TAVIGLIANO, Giovanni Pietro Baroni (conte di.)
Nacque quasi sicuramente a Torino (o Pinerolo) nel 1701 (Tamburini, 1983, p. 36), figlio di Giovanni Battista Agliaudi e di Francesca Baroni, con il nome di Ignazio Giuseppe Antonio Agliaudi; il 10 agosto 1737 avrebbe assunto il nome completo dello zio materno dopo averne ereditato i beni e il titolo comitale, rispettando così la volontà del defunto, già espressa fin dal 1724 (Mola di Nomaglio, 2015, pp. 144-146).
La sua figura è avvolta in un certo alone di mistero per la quasi totale assenza di informazioni utili a delinearne compiutamente la personalità.
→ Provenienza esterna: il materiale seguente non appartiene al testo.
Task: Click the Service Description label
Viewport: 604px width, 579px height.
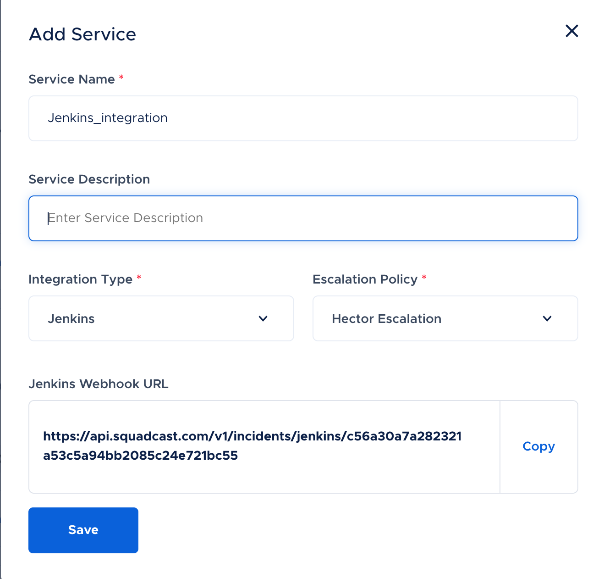Action: click(x=89, y=179)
Noto e citato soprattutto come allievo e collaboratore di Filippo Juvarra, ebbe una formazione estranea al percorso accademico ufficiale; favorito in ciò dalla sua posizione sociale, fu piuttosto un raffinato 'dilettante', che presumibilmente poté giovarsi molto presto della frequentazione del maestro messinese.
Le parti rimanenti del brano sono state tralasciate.